Polecenie: Przepisz wiernie wszystkie poniższe dane, wiersz po wierszu, bez żadnych zmian.

Podane dane:

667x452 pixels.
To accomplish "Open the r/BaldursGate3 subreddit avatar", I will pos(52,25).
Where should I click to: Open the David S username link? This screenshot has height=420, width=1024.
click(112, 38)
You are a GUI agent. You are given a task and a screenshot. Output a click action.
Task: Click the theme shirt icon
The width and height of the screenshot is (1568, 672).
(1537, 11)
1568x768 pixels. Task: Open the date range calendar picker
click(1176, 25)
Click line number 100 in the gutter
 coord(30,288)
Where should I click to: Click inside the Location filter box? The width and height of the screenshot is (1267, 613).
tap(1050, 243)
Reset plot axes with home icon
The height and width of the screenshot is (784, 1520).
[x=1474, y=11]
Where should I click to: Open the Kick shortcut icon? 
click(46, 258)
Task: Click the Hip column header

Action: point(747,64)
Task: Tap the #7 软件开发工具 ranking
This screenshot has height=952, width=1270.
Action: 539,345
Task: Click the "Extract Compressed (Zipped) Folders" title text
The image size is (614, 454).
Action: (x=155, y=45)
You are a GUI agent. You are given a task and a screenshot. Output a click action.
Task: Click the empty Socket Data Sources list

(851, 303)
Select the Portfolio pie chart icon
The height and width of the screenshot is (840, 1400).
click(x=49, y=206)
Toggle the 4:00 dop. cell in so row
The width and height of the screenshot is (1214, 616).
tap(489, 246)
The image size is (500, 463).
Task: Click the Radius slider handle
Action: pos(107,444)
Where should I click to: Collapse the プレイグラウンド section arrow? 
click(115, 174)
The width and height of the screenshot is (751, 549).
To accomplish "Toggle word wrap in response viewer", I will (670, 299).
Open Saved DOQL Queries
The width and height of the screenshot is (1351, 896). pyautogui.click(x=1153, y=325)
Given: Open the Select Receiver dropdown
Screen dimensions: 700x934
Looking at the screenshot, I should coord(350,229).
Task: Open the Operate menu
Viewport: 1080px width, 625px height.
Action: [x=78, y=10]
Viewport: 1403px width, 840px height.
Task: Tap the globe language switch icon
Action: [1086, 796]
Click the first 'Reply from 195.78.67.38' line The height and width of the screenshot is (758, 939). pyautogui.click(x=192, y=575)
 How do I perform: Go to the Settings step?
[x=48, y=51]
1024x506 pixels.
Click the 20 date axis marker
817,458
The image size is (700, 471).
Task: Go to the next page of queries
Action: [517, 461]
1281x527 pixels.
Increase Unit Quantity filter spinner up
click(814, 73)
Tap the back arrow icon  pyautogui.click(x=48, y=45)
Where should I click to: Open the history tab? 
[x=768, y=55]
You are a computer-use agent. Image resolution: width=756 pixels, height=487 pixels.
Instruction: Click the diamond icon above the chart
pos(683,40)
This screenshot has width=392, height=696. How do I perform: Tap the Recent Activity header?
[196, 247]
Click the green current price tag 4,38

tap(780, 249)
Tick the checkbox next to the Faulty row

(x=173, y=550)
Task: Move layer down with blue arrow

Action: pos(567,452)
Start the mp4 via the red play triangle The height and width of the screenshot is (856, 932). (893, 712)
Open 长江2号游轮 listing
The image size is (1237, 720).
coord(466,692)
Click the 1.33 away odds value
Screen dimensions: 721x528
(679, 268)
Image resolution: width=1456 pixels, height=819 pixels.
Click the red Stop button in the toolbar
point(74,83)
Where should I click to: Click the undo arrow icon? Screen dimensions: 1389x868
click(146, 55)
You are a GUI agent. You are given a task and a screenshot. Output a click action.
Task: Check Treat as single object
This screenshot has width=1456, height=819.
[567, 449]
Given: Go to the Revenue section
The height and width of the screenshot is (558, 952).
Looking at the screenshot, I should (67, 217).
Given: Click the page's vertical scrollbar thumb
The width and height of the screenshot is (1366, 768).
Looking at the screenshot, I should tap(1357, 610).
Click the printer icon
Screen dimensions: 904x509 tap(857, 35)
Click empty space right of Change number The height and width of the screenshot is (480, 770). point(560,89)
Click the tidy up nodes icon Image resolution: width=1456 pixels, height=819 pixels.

Odpowiedź:
667x452 pixels.
To accomplish "Open the r/BaldursGate3 subreddit avatar", I will pos(52,25).
Where should I click to: Open the David S username link? This screenshot has height=420, width=1024.
click(112, 38)
You are a GUI agent. You are given a task and a screenshot. Output a click action.
Task: Click the theme shirt icon
The width and height of the screenshot is (1568, 672).
(1537, 11)
1568x768 pixels. Task: Open the date range calendar picker
click(1176, 25)
Click line number 100 in the gutter
 coord(30,288)
Where should I click to: Click inside the Location filter box? The width and height of the screenshot is (1267, 613).
tap(1050, 243)
Reset plot axes with home icon
The height and width of the screenshot is (784, 1520).
[x=1474, y=11]
Where should I click to: Open the Kick shortcut icon? 
click(46, 258)
Task: Click the Hip column header

Action: point(747,64)
Task: Tap the #7 软件开发工具 ranking
This screenshot has height=952, width=1270.
Action: 539,345
Task: Click the "Extract Compressed (Zipped) Folders" title text
The image size is (614, 454).
Action: (x=155, y=45)
You are a GUI agent. You are given a task and a screenshot. Output a click action.
Task: Click the empty Socket Data Sources list

(851, 303)
Select the Portfolio pie chart icon
The height and width of the screenshot is (840, 1400).
click(x=49, y=206)
Toggle the 4:00 dop. cell in so row
The width and height of the screenshot is (1214, 616).
tap(489, 246)
The image size is (500, 463).
Task: Click the Radius slider handle
Action: pos(107,444)
Where should I click to: Collapse the プレイグラウンド section arrow? 
click(115, 174)
The width and height of the screenshot is (751, 549).
To accomplish "Toggle word wrap in response viewer", I will (670, 299).
Open Saved DOQL Queries
The width and height of the screenshot is (1351, 896). pyautogui.click(x=1153, y=325)
Given: Open the Select Receiver dropdown
Screen dimensions: 700x934
Looking at the screenshot, I should coord(350,229).
Task: Open the Operate menu
Viewport: 1080px width, 625px height.
Action: [x=78, y=10]
Viewport: 1403px width, 840px height.
Task: Tap the globe language switch icon
Action: [1086, 796]
Click the first 'Reply from 195.78.67.38' line The height and width of the screenshot is (758, 939). pyautogui.click(x=192, y=575)
 How do I perform: Go to the Settings step?
[x=48, y=51]
1024x506 pixels.
Click the 20 date axis marker
817,458
The image size is (700, 471).
Task: Go to the next page of queries
Action: [517, 461]
1281x527 pixels.
Increase Unit Quantity filter spinner up
click(814, 73)
Tap the back arrow icon  pyautogui.click(x=48, y=45)
Where should I click to: Open the history tab? 
[x=768, y=55]
You are a computer-use agent. Image resolution: width=756 pixels, height=487 pixels.
Instruction: Click the diamond icon above the chart
pos(683,40)
This screenshot has width=392, height=696. How do I perform: Tap the Recent Activity header?
[196, 247]
Click the green current price tag 4,38

tap(780, 249)
Tick the checkbox next to the Faulty row

(x=173, y=550)
Task: Move layer down with blue arrow

Action: pos(567,452)
Start the mp4 via the red play triangle The height and width of the screenshot is (856, 932). (893, 712)
Open 长江2号游轮 listing
The image size is (1237, 720).
coord(466,692)
Click the 1.33 away odds value
Screen dimensions: 721x528
(679, 268)
Image resolution: width=1456 pixels, height=819 pixels.
Click the red Stop button in the toolbar
point(74,83)
Where should I click to: Click the undo arrow icon? Screen dimensions: 1389x868
click(146, 55)
You are a GUI agent. You are given a task and a screenshot. Output a click action.
Task: Check Treat as single object
This screenshot has width=1456, height=819.
[567, 449]
Given: Go to the Revenue section
The height and width of the screenshot is (558, 952).
Looking at the screenshot, I should (67, 217).
Given: Click the page's vertical scrollbar thumb
The width and height of the screenshot is (1366, 768).
Looking at the screenshot, I should tap(1357, 610).
Click the printer icon
Screen dimensions: 904x509 tap(857, 35)
Click empty space right of Change number The height and width of the screenshot is (480, 770). point(560,89)
Click the tidy up nodes icon Image resolution: width=1456 pixels, height=819 pixels.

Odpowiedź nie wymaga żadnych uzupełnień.